PROMPT: Once you have read the records below, print them again exactly as they stand.

Data items:
------------------------

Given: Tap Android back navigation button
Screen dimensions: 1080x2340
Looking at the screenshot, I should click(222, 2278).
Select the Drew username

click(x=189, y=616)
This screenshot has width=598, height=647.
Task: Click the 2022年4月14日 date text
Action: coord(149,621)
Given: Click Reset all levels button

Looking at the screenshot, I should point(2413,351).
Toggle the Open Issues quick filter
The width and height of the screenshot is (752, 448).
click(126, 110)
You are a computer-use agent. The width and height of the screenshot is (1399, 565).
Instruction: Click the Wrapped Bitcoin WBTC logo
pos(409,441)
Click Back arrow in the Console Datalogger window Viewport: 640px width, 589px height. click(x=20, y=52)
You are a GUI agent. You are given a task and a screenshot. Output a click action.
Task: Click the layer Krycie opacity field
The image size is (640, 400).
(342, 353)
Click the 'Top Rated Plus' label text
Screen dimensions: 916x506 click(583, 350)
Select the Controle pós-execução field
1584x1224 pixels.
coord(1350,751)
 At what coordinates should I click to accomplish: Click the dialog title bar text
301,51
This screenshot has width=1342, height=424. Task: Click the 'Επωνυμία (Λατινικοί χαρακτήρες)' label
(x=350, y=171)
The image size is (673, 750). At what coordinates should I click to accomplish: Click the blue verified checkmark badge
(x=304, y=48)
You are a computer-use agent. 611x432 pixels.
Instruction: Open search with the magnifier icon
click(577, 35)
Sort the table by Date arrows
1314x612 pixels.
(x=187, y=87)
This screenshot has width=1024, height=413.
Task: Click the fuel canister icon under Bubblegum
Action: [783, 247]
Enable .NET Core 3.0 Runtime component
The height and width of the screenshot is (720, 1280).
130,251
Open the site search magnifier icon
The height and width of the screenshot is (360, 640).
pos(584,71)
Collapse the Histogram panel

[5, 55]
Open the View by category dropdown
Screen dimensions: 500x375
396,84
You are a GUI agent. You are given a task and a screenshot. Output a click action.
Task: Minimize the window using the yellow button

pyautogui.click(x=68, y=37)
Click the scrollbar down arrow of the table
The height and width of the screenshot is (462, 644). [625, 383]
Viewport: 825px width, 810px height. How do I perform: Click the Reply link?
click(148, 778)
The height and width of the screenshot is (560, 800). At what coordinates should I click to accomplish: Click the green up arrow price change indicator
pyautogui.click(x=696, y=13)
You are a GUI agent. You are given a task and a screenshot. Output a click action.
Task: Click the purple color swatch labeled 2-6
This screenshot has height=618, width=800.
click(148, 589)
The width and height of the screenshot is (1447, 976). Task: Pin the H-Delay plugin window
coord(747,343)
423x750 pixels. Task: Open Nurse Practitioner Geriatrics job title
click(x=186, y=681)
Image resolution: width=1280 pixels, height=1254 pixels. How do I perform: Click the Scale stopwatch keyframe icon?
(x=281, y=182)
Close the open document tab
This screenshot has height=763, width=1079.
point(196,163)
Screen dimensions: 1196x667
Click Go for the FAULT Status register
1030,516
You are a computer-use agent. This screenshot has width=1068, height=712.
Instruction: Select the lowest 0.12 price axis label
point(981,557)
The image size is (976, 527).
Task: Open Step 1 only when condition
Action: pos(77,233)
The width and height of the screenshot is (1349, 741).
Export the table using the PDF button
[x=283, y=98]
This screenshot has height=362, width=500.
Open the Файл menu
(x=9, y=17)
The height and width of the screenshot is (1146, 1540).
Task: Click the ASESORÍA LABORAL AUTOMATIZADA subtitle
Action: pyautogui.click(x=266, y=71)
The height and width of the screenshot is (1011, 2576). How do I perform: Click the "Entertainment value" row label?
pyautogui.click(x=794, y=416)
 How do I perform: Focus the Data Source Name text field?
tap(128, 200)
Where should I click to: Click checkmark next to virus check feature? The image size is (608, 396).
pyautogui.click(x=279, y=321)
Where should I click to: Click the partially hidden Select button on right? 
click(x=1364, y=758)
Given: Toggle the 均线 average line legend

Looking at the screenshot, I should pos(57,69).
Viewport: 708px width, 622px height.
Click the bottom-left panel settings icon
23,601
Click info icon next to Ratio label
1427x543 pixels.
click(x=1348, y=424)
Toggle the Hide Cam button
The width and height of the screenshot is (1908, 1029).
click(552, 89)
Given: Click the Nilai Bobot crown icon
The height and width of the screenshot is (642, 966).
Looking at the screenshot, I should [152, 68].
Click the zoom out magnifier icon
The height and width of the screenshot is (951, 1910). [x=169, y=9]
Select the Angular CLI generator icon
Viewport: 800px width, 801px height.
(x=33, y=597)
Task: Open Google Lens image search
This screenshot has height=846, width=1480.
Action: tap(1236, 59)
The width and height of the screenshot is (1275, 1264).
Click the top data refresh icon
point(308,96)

------------------------

SOLUTION:
Given: Tap Android back navigation button
Screen dimensions: 1080x2340
Looking at the screenshot, I should click(222, 2278).
Select the Drew username

click(x=189, y=616)
This screenshot has width=598, height=647.
Task: Click the 2022年4月14日 date text
Action: coord(149,621)
Given: Click Reset all levels button

Looking at the screenshot, I should point(2413,351).
Toggle the Open Issues quick filter
The width and height of the screenshot is (752, 448).
click(126, 110)
You are a computer-use agent. The width and height of the screenshot is (1399, 565).
Instruction: Click the Wrapped Bitcoin WBTC logo
pos(409,441)
Click Back arrow in the Console Datalogger window Viewport: 640px width, 589px height. click(x=20, y=52)
You are a GUI agent. You are given a task and a screenshot. Output a click action.
Task: Click the layer Krycie opacity field
The image size is (640, 400).
(342, 353)
Click the 'Top Rated Plus' label text
Screen dimensions: 916x506 click(583, 350)
Select the Controle pós-execução field
1584x1224 pixels.
coord(1350,751)
 At what coordinates should I click to accomplish: Click the dialog title bar text
301,51
This screenshot has width=1342, height=424. Task: Click the 'Επωνυμία (Λατινικοί χαρακτήρες)' label
(x=350, y=171)
The image size is (673, 750). At what coordinates should I click to accomplish: Click the blue verified checkmark badge
(x=304, y=48)
You are a computer-use agent. 611x432 pixels.
Instruction: Open search with the magnifier icon
click(577, 35)
Sort the table by Date arrows
1314x612 pixels.
(x=187, y=87)
This screenshot has width=1024, height=413.
Task: Click the fuel canister icon under Bubblegum
Action: [783, 247]
Enable .NET Core 3.0 Runtime component
The height and width of the screenshot is (720, 1280).
130,251
Open the site search magnifier icon
The height and width of the screenshot is (360, 640).
pos(584,71)
Collapse the Histogram panel

[5, 55]
Open the View by category dropdown
Screen dimensions: 500x375
396,84
You are a GUI agent. You are given a task and a screenshot. Output a click action.
Task: Minimize the window using the yellow button

pyautogui.click(x=68, y=37)
Click the scrollbar down arrow of the table
The height and width of the screenshot is (462, 644). [625, 383]
Viewport: 825px width, 810px height. How do I perform: Click the Reply link?
click(148, 778)
The height and width of the screenshot is (560, 800). At what coordinates should I click to accomplish: Click the green up arrow price change indicator
pyautogui.click(x=696, y=13)
You are a GUI agent. You are given a task and a screenshot. Output a click action.
Task: Click the purple color swatch labeled 2-6
This screenshot has height=618, width=800.
click(148, 589)
The width and height of the screenshot is (1447, 976). Task: Pin the H-Delay plugin window
coord(747,343)
423x750 pixels. Task: Open Nurse Practitioner Geriatrics job title
click(x=186, y=681)
Image resolution: width=1280 pixels, height=1254 pixels. How do I perform: Click the Scale stopwatch keyframe icon?
(x=281, y=182)
Close the open document tab
This screenshot has height=763, width=1079.
point(196,163)
Screen dimensions: 1196x667
Click Go for the FAULT Status register
1030,516
You are a computer-use agent. This screenshot has width=1068, height=712.
Instruction: Select the lowest 0.12 price axis label
point(981,557)
The image size is (976, 527).
Task: Open Step 1 only when condition
Action: pos(77,233)
The width and height of the screenshot is (1349, 741).
Export the table using the PDF button
[x=283, y=98]
This screenshot has height=362, width=500.
Open the Файл menu
(x=9, y=17)
The height and width of the screenshot is (1146, 1540).
Task: Click the ASESORÍA LABORAL AUTOMATIZADA subtitle
Action: pyautogui.click(x=266, y=71)
The height and width of the screenshot is (1011, 2576). How do I perform: Click the "Entertainment value" row label?
pyautogui.click(x=794, y=416)
 How do I perform: Focus the Data Source Name text field?
tap(128, 200)
Where should I click to: Click checkmark next to virus check feature? The image size is (608, 396).
pyautogui.click(x=279, y=321)
Where should I click to: Click the partially hidden Select button on right? 
click(x=1364, y=758)
Given: Toggle the 均线 average line legend

Looking at the screenshot, I should pos(57,69).
Viewport: 708px width, 622px height.
Click the bottom-left panel settings icon
23,601
Click info icon next to Ratio label
1427x543 pixels.
click(x=1348, y=424)
Toggle the Hide Cam button
The width and height of the screenshot is (1908, 1029).
click(552, 89)
Given: Click the Nilai Bobot crown icon
The height and width of the screenshot is (642, 966).
Looking at the screenshot, I should [152, 68].
Click the zoom out magnifier icon
The height and width of the screenshot is (951, 1910). [x=169, y=9]
Select the Angular CLI generator icon
Viewport: 800px width, 801px height.
(x=33, y=597)
Task: Open Google Lens image search
This screenshot has height=846, width=1480.
Action: tap(1236, 59)
The width and height of the screenshot is (1275, 1264).
Click the top data refresh icon
point(308,96)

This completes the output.